En cette après-midi balayée par un grand vent, le jeune faucon crécerelle mâle, reconnaissable à sa tête gris-bleu, se pose sur un câble électrique. L’air est trop agité pour se livrer à son emblématique vol stationnaire, une technique de chasse énergivore utilisée pour repérer de loin les campagnols. Il a donc fait preuve de pragmatisme : renonçant à la chasse aérienne, il a capturé une sauterelle directement au sol, une proie plus modeste, mais plus facile à attraper dans ces conditions météorologiques.

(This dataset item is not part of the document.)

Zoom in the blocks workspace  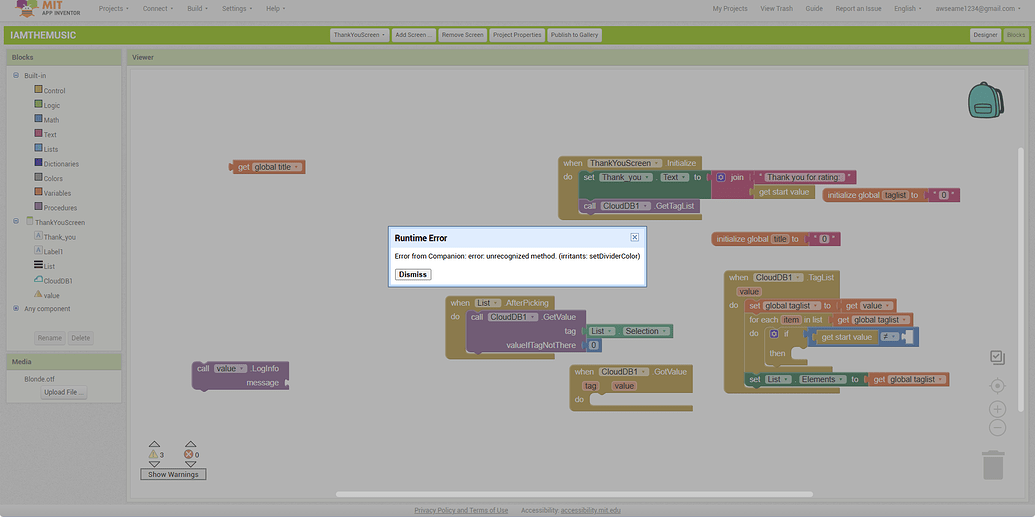tap(997, 409)
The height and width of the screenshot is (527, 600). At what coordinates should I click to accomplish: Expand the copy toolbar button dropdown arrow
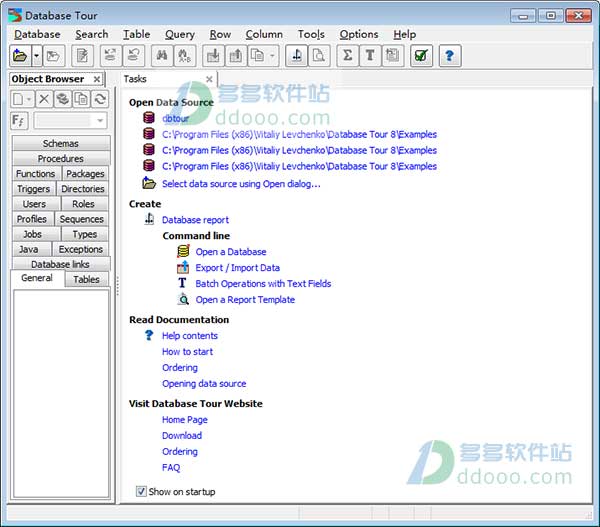click(272, 56)
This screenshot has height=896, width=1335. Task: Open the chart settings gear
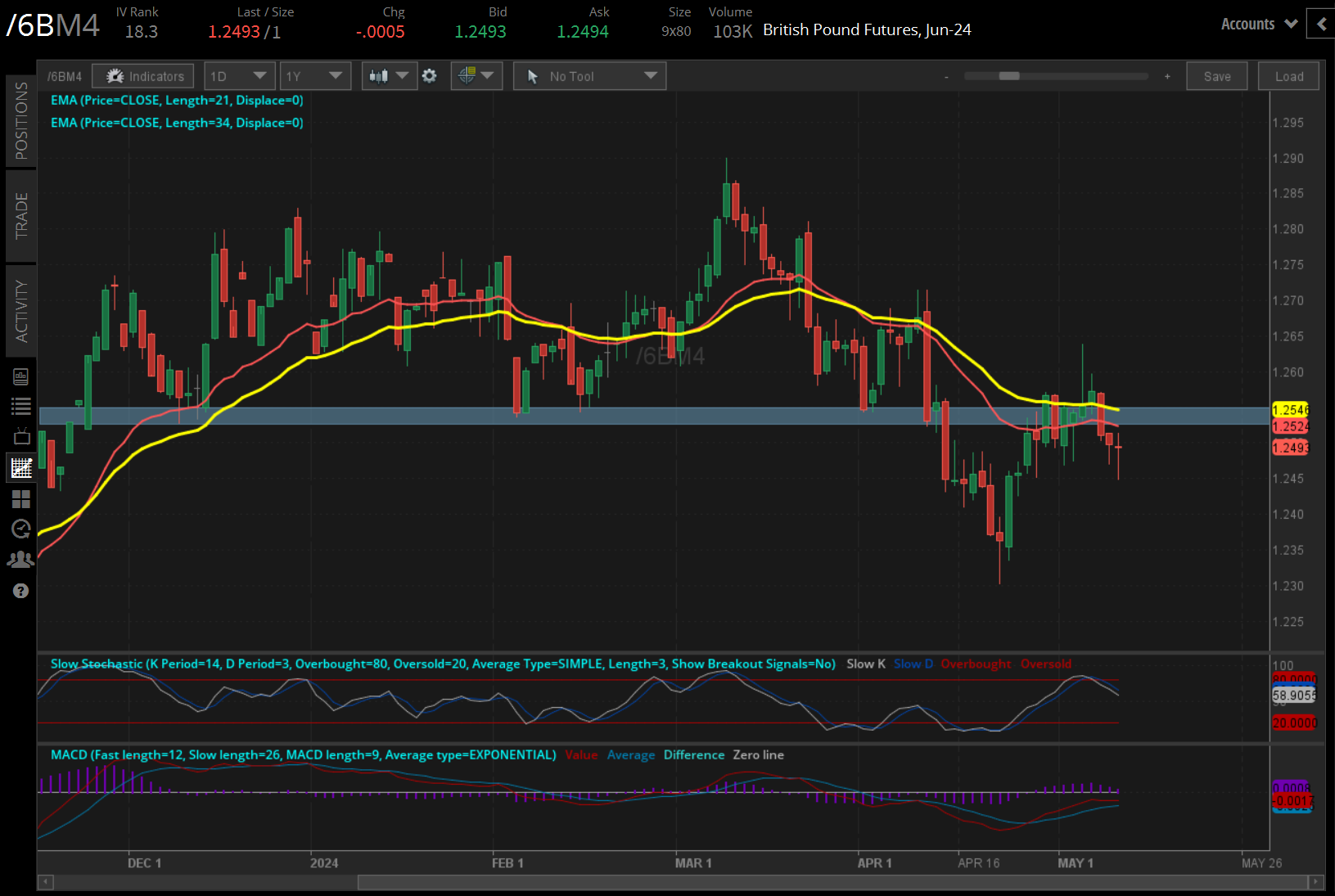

Cette option illustre à merveille la capacité d’adaptation du faucon crécerelle. Bien que les petits rongeurs comme les campagnols constituent sa nourriture de base, il ne dédaigne pas pour autant les insectes, les lézards, les vers de terre, les amphibiens ou même de petits oiseaux. C’est ce régime varié et cette flexibilité qui lui permettent de survivre même lorsque ses proies favorites se font rares. Pour maintenir son énergie, il doit consommer quotidiennement l’équivalent de 10 à 25 % de son poids corporel, soit environ un ou deux campagnols. Lorsque la météo rend la chasse difficile, le crécerelle puise dans ses réserves. Il peut jeûner jusqu’à cinq jours, ce qui est essentiel pour sa survie. Son agilité et sa résilience en font un redoutable chasseur, capable de surmonter les caprices du temps.